Des plantes grimpantes et des guirlandes de lumières semblent partir à l’assaut d’une immense pergola et un escalier invite à les accompagner. C’est une atmosphère très apaisante et on pourrait se croire dans une volière ou dans une forêt. Ce n’est pas qu’il voit des oiseaux mais il les entend… Sans doute une bande-son car on entend aussi le bruit d’une cascade. Comme la frondaison des arbres, le plafond, aussi haut qu’un hall de gare, laisse passer des carrés de lumière mais il ne semble pas vitré. Après 3 heures de marche dans le Musée, il décide de monter avec l’ascenseur. Arrivé en haut c’est un deuxième parvis, aussi végétal que celui d’en bas était minéral, qui s’offre à lui. Plantes et petits arbres sont dans des bacs retenus par une armature métallique. Il suit le platelage en bois qui serpente entre les plantations et mène au bord du bâtiment d’où la vue est magnifique. Une vue un peu différente de celles qu’offre le Musée. De là, une signalétique lui propose de rejoindre directement l’hôtel sur la droite. En levant la tête, il croit reconnaître le balcon de sa chambre.

 

 

L’hiver, avec un homme d‘affaires rémois

Il aime bien donner rendez-vous à ses clients dans le hall de l’hôtel du cKp. D’abord, ce n’est pas loin de la gare. C’est un bon point de départ pour comprendre la ville car on est sur un emplacement historique, en témoigne les vestiges archéologiques exposés dans le Musée. Ici, on est en plein cœur de la tradition des métiers de bouche du quartier du Boulingrin et plus largement de la gastronomie rémoise.  Et puis ce bâtiment prolonge l’axe du mail comme une topiaire géante.

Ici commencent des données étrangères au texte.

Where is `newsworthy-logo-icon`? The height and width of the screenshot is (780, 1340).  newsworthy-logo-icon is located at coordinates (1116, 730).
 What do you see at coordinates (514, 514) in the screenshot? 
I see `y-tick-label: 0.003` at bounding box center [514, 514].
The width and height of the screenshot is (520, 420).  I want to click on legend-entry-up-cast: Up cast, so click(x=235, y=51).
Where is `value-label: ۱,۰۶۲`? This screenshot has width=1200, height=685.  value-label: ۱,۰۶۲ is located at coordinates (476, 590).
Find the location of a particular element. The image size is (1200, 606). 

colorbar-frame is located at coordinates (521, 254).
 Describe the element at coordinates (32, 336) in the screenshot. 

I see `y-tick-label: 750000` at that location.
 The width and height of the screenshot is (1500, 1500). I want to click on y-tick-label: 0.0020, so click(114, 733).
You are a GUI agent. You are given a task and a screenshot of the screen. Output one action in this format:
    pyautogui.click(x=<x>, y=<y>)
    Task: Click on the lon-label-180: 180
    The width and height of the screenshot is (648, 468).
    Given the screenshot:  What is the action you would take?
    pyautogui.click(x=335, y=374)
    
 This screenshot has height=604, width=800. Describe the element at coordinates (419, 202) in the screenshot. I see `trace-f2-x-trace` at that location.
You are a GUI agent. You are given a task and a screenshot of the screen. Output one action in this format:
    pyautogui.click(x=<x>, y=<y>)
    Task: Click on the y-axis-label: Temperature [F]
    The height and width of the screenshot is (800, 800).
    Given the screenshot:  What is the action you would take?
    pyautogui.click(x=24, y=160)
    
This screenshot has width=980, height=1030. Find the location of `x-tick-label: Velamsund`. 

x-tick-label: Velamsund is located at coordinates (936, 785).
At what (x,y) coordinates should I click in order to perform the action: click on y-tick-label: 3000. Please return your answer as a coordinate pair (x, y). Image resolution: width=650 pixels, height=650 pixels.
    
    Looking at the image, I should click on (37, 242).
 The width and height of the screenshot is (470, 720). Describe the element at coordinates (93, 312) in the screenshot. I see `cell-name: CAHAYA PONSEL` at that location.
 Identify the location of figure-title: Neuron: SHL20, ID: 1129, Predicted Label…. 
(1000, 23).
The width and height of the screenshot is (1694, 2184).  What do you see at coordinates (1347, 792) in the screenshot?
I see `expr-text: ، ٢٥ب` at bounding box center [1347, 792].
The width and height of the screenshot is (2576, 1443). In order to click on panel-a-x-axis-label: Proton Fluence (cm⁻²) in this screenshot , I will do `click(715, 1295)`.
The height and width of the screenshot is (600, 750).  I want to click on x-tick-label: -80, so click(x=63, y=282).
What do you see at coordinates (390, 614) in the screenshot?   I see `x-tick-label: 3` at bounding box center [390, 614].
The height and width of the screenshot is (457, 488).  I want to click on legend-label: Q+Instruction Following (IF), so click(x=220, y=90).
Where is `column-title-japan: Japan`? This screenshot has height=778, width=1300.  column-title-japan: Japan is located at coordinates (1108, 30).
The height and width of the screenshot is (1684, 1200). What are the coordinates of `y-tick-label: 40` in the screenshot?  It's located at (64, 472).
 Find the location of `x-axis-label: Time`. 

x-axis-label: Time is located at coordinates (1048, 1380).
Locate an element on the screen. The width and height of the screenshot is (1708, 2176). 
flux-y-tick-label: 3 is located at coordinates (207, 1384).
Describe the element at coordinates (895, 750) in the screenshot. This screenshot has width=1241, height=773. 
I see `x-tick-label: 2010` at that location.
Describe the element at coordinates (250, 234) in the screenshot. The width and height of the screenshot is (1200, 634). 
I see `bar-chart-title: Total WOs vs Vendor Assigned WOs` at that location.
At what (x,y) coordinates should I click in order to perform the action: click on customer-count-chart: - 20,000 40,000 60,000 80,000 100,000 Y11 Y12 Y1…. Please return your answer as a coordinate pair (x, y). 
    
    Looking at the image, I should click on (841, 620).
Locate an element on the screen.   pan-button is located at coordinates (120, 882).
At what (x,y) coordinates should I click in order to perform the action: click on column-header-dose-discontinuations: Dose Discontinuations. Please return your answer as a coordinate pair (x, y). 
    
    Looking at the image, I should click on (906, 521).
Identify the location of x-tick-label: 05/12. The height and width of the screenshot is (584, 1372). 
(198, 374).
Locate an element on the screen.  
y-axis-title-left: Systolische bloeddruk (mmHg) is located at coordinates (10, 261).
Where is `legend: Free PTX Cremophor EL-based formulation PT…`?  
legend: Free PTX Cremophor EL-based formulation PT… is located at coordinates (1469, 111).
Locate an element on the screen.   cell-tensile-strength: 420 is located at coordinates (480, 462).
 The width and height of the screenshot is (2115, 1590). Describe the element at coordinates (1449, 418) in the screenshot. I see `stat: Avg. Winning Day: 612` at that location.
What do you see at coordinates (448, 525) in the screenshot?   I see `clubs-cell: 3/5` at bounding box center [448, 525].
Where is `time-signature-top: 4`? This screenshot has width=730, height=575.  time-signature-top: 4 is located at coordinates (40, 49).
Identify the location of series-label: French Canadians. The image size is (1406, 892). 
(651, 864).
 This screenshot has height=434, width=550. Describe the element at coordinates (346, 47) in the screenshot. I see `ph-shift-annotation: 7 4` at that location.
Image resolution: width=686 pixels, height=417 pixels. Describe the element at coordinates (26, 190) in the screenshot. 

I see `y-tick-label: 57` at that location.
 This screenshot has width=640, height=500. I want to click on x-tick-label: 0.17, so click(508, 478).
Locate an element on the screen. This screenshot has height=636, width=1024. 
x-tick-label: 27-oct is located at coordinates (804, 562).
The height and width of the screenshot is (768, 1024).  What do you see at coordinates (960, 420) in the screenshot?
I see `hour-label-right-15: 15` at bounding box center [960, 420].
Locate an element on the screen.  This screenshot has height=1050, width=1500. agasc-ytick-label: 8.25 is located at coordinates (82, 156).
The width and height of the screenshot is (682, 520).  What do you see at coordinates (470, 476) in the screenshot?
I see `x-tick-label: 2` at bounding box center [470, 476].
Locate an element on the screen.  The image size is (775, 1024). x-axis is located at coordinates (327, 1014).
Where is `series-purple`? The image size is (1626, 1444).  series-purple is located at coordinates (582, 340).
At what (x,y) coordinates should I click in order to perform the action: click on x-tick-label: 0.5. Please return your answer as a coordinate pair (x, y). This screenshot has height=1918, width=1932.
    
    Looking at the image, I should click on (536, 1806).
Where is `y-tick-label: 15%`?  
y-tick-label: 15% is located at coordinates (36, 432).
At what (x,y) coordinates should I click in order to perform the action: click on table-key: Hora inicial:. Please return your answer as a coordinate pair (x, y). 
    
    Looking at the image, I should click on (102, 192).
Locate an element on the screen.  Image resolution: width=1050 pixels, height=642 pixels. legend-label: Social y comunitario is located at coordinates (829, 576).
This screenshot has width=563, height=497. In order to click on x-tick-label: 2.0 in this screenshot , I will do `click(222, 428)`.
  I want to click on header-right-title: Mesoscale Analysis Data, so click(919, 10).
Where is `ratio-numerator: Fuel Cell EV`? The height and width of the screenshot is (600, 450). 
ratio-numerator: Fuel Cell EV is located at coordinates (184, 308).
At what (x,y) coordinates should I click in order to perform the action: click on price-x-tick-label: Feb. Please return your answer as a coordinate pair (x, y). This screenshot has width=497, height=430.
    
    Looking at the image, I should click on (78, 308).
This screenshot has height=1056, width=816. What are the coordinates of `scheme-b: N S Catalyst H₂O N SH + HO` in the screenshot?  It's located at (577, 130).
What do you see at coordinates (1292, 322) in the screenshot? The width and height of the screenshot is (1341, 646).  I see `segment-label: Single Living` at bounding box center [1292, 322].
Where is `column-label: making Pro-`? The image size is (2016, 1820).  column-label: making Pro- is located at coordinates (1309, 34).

Cet homme d’affaires qui a longtemps sillonné la région en voiture apprécie le dessin que forment les plantations linéaires et parallèles qui recouvrent toute la toiture. De loin, comme de la terrasse à l’extérieur, on a l’impression qu’un viticulteur a transformé le bâtiment en colline champenoise. Il y a des plats et des pentes. Comme les haies reprennent les distances de 2m environ qui existent dans les vignobles, on s’y croirait presque sauf que ce n’est pas de la vigne… et qu’ici ça reste vert même l’hiver !

Ici, on est aussi à proximité des maisons de champagne rémoises où ses clients vont souvent passer commande après leur rendez-vous et ils apprécient de découvrir cet endroit. On peut parler en dégustant tranquillement dans le hall-bar de l’hôtel, ingénieusement situé au 2ème étage et qui profite d’une très belle lumière et d’une vue sur le Boulingrin.

Malgré le vent frais, il l’invite à franchir la grande porte-fenêtre pour découvrir en bordure de la terrasse de l’hôtel une collection de vignes de la région. C’est une idée très pédagogique que de communiquer de cette façon. Là, ce n’est pas la meilleure saison pour bien l’apprécier mais une signalétique très bien faite par les étudiants de l’Ecole d’art et de design de Reims raconte pour chaque cépage son histoire, ses qualités et ses vertus. Une sorte d’herbier multimédia très original.

L’heure du déjeuner approche. En y allant tôt, il y aura peut-être encore de la place au restaurant situé de l’autre côté de ce jardin surélevé. La terrasse du restaurant, fermée en cette saison, expose une collection de courges de toutes les tailles et toutes les couleurs. Leur façon d’annoncer que cette semaine le chef célèbre les saveurs du potiron dans ses menus.